Your copy should run exactly from the line containing "Image resolution: width=1431" to the last line of the entries below, and it should include no pictures.

Segment Start: Material for this task

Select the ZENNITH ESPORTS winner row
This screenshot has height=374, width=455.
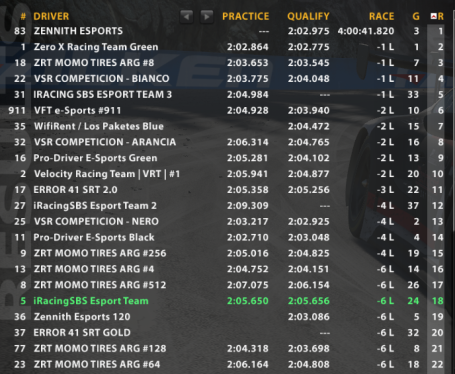pos(227,31)
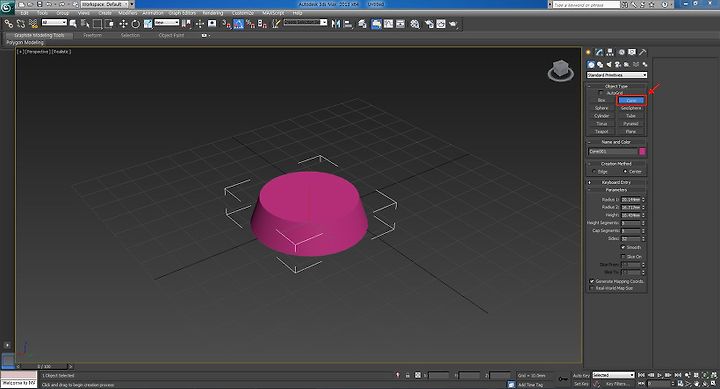Click the teapot Render Production icon
This screenshot has height=389, width=720.
point(453,24)
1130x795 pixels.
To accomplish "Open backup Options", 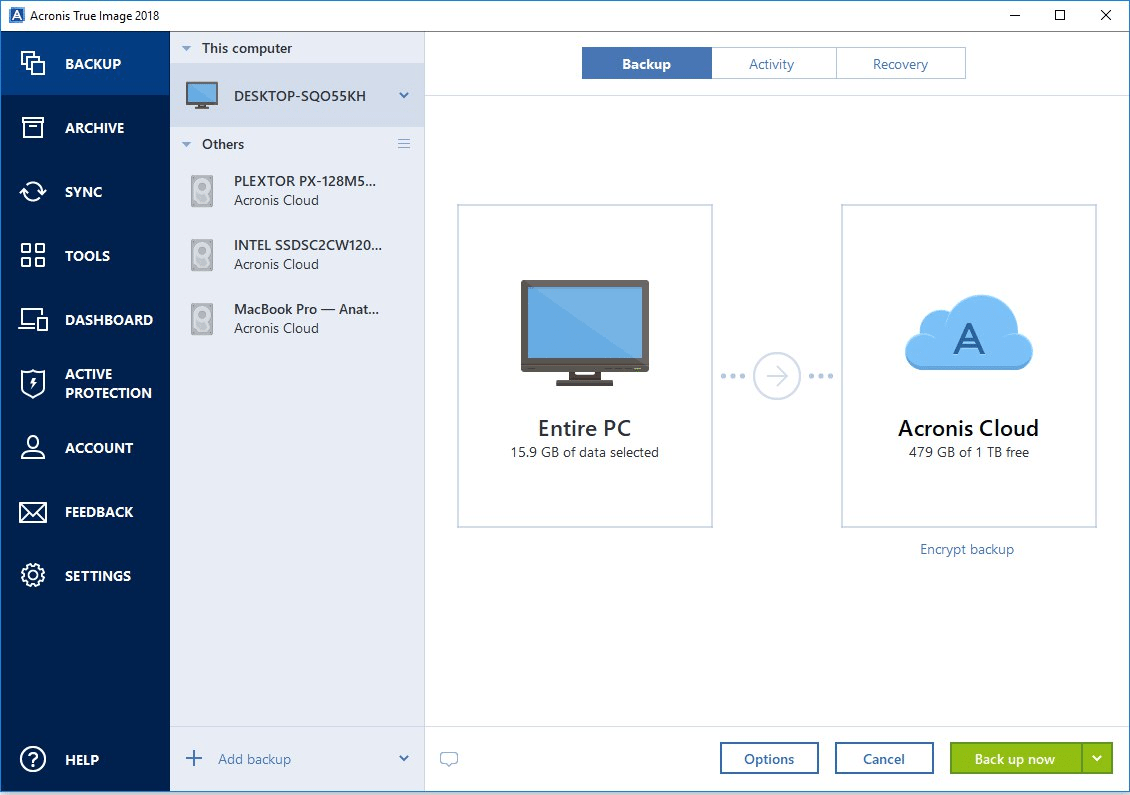I will tap(769, 758).
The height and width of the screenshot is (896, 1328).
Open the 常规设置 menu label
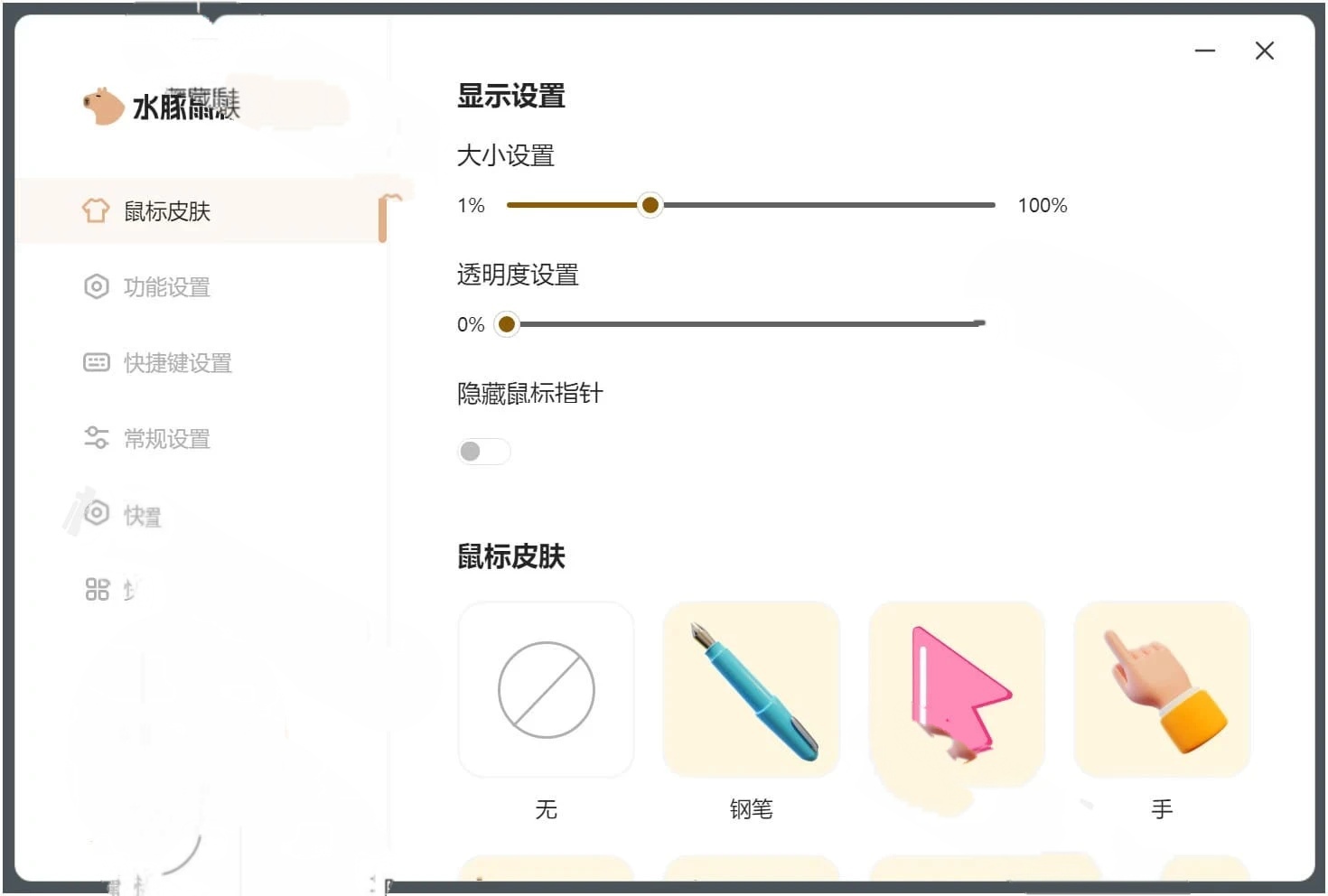(x=167, y=439)
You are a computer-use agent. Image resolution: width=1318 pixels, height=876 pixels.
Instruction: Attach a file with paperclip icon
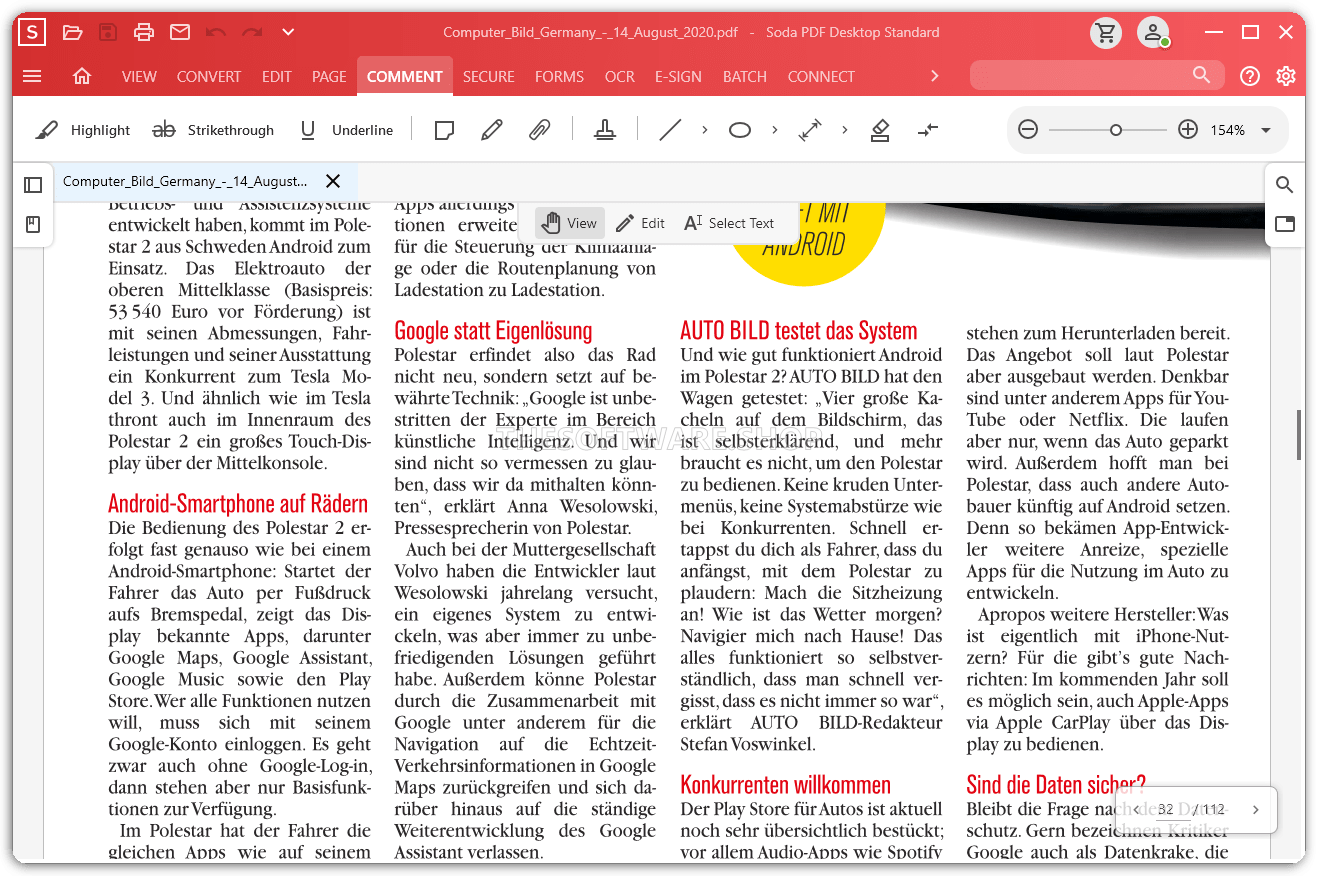539,130
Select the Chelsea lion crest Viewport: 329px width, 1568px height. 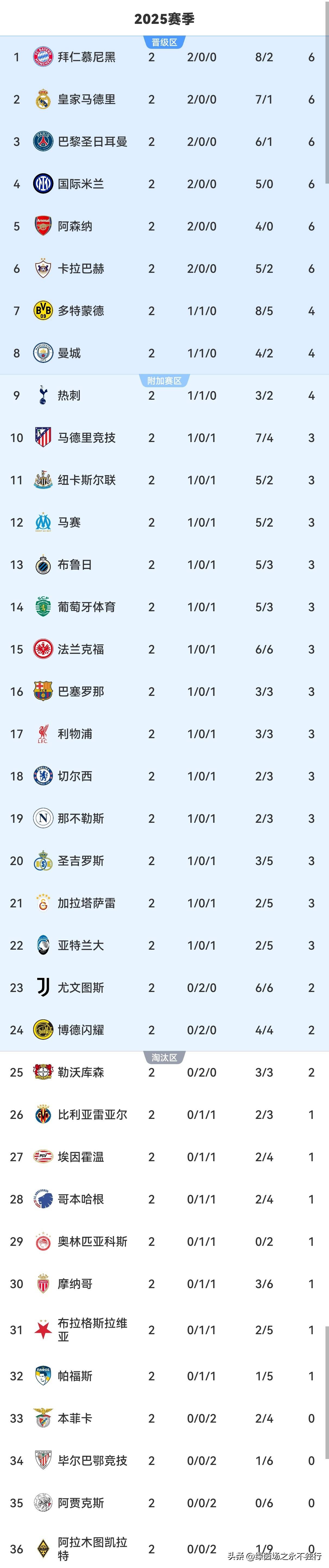[43, 776]
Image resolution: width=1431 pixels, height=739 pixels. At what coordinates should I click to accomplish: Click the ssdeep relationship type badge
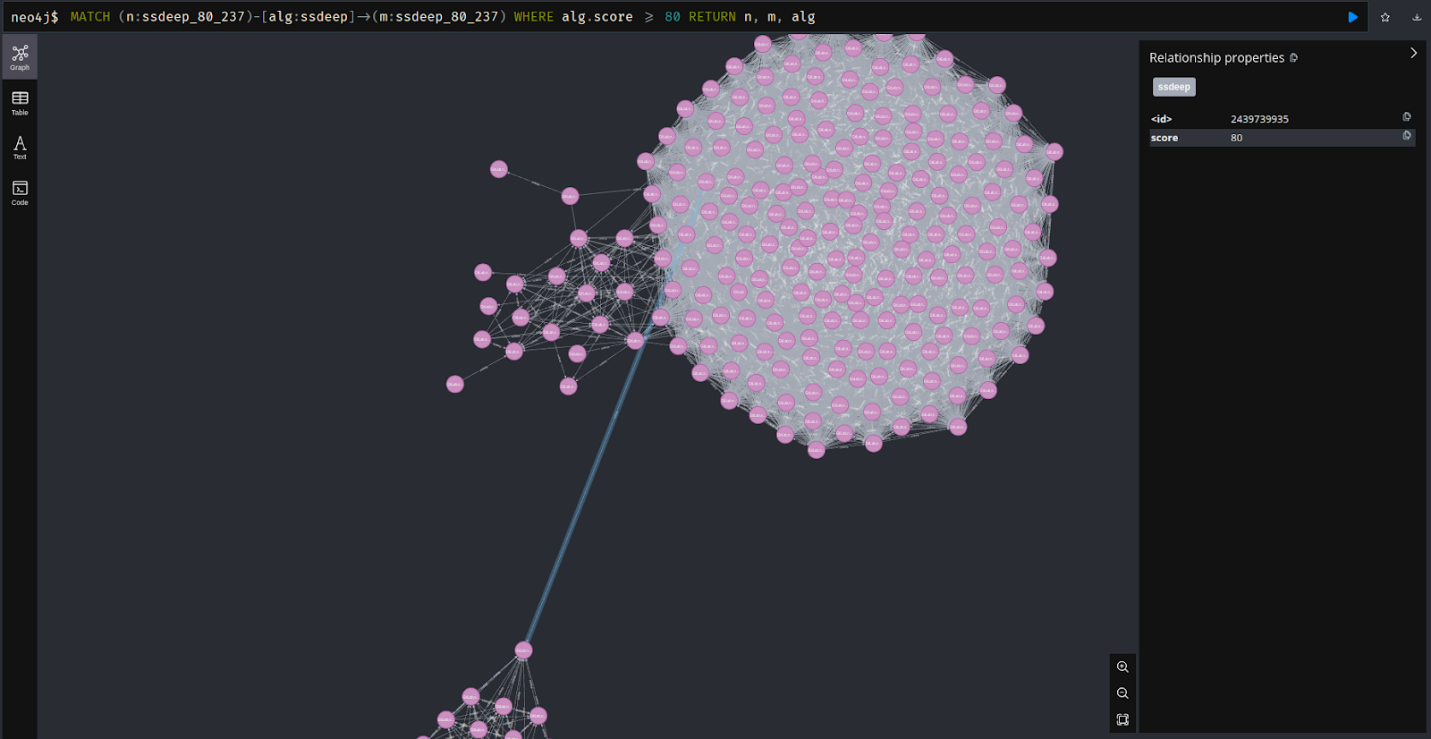click(1173, 87)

Segment End: Material for this task

◆ Solved exercise:
Image resolution: width=1431 pixels, height=739 pixels. At what coordinates should I click to accomplish: Click the ssdeep relationship type badge
click(1173, 87)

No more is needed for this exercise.